*** DATA ***
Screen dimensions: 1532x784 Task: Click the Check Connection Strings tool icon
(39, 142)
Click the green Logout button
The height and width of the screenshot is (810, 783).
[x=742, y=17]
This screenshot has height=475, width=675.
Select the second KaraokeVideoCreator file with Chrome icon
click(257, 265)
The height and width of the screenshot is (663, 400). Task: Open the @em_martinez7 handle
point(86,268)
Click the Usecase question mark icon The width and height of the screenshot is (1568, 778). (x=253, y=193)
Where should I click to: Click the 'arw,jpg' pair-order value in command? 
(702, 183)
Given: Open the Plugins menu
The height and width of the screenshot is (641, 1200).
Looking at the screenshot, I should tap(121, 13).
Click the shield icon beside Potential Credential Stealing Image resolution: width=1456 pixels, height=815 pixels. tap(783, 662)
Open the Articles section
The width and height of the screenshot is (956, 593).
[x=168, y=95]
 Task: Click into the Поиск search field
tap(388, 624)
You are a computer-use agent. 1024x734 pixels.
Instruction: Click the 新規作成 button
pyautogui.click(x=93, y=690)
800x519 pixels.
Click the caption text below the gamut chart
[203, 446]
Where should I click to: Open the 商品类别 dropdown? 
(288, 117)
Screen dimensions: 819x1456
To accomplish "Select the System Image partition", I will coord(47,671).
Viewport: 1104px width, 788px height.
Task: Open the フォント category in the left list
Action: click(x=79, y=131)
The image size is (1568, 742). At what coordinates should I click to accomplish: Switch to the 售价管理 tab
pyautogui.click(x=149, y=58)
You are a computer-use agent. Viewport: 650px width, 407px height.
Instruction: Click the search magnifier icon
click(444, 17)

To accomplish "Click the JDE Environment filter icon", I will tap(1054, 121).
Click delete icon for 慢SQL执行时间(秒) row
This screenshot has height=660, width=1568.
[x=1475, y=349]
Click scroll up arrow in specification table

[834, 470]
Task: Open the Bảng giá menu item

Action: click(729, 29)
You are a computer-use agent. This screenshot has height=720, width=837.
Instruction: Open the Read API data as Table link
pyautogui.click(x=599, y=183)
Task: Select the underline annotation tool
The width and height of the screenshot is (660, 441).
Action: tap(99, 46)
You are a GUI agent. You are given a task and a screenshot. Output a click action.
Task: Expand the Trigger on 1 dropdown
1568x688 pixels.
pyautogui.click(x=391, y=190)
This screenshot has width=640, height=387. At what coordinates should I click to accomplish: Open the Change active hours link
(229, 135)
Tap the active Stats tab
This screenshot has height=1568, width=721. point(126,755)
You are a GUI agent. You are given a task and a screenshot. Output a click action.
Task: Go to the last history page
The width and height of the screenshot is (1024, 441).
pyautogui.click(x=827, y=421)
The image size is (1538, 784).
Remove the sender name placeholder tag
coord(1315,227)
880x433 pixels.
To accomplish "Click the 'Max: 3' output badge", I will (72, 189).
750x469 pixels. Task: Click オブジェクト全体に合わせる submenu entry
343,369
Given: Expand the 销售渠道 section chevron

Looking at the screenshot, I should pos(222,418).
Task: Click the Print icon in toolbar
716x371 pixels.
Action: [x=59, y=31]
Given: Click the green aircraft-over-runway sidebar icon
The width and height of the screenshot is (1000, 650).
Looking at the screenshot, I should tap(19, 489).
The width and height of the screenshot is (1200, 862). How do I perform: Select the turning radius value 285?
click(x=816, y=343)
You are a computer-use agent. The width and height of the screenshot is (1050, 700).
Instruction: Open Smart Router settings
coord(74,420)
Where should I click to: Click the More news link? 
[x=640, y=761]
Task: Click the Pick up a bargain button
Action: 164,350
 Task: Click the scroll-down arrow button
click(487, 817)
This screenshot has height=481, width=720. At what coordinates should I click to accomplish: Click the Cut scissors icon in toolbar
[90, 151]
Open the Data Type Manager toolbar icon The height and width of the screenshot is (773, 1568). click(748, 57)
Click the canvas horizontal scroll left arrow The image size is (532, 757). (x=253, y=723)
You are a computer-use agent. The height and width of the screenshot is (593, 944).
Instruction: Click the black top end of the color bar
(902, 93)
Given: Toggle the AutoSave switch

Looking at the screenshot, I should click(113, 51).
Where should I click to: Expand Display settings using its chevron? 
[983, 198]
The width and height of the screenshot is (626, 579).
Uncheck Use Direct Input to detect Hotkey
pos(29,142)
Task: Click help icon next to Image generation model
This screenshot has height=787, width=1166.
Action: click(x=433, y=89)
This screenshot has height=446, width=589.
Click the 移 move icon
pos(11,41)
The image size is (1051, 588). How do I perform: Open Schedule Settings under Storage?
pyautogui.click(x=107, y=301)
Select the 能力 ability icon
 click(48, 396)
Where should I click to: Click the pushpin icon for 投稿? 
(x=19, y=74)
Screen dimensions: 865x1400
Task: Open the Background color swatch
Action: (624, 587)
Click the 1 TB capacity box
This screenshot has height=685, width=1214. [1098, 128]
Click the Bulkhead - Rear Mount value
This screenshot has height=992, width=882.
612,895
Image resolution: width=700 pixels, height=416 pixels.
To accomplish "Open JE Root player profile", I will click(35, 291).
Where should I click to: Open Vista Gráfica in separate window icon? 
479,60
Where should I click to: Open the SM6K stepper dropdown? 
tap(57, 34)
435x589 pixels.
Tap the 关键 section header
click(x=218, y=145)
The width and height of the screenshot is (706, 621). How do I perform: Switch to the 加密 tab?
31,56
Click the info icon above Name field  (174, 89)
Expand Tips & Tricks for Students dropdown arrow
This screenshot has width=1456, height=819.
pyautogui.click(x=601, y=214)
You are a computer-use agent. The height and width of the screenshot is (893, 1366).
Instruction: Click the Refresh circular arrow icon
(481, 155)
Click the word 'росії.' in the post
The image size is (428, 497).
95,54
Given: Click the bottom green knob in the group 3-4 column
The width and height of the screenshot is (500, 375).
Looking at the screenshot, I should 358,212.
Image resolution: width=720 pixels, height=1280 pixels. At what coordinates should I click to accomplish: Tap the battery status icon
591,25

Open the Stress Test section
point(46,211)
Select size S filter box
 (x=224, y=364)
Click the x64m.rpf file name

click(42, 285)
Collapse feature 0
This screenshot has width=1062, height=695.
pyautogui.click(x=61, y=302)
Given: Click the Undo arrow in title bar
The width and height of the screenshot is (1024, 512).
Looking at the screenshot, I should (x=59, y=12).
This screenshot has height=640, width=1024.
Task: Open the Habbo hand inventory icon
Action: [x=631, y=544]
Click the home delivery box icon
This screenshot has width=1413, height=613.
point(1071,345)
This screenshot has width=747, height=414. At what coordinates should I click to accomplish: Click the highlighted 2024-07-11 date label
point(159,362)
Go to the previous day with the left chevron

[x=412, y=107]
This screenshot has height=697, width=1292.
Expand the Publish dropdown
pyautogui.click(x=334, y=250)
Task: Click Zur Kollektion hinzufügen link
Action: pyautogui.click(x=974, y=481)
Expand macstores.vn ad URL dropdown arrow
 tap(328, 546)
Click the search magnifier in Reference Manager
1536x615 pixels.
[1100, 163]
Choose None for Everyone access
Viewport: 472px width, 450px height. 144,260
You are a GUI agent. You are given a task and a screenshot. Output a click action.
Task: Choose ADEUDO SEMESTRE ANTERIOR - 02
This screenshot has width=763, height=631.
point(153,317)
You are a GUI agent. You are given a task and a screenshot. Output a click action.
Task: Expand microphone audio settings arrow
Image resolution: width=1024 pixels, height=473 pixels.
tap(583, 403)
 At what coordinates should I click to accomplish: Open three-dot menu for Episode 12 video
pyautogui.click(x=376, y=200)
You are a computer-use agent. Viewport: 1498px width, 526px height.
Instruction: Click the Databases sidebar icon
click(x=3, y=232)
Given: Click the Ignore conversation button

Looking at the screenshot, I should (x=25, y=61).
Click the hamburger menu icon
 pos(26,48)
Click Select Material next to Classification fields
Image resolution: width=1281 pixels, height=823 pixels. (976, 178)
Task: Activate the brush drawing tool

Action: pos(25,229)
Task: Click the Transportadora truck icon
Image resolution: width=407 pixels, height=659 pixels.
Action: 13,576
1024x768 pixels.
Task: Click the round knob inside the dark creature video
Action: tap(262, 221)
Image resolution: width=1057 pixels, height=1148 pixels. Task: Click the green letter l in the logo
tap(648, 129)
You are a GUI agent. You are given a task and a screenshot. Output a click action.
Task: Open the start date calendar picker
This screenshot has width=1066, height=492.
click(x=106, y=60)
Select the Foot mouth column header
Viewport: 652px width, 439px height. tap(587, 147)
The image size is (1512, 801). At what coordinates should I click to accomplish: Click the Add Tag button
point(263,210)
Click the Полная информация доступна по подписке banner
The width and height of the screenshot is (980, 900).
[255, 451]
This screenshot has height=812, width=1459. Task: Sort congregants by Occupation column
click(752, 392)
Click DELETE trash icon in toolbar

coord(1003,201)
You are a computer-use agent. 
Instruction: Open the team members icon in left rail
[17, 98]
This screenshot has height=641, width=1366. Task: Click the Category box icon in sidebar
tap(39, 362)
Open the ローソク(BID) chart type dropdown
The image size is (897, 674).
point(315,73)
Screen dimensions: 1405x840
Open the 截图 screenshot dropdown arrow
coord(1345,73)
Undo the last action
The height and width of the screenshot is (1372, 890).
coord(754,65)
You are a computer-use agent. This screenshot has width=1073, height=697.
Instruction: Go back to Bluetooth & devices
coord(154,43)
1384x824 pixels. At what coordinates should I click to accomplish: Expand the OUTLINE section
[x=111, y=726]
*** End of DATA ***
▸ **INSTRUCTIONS TO FOLLOW**: Wherever the word "computer" appears in the entries above, copy that line.

▸ **TASK ANSWER**:
You are a computer-use agent. 1024x734 pixels.
You are a computer-use agent. Viewport: 650px width, 407px height.
You are a computer-use agent. This screenshot has height=720, width=837.
You are a computer-use agent. The width and height of the screenshot is (1050, 700).
You are a computer-use agent. The height and width of the screenshot is (593, 944).
You are a computer-use agent. The height and width of the screenshot is (893, 1366).
You are a computer-use agent. Viewport: 1498px width, 526px height.
You are a computer-use agent. 
You are a computer-use agent. This screenshot has width=1073, height=697.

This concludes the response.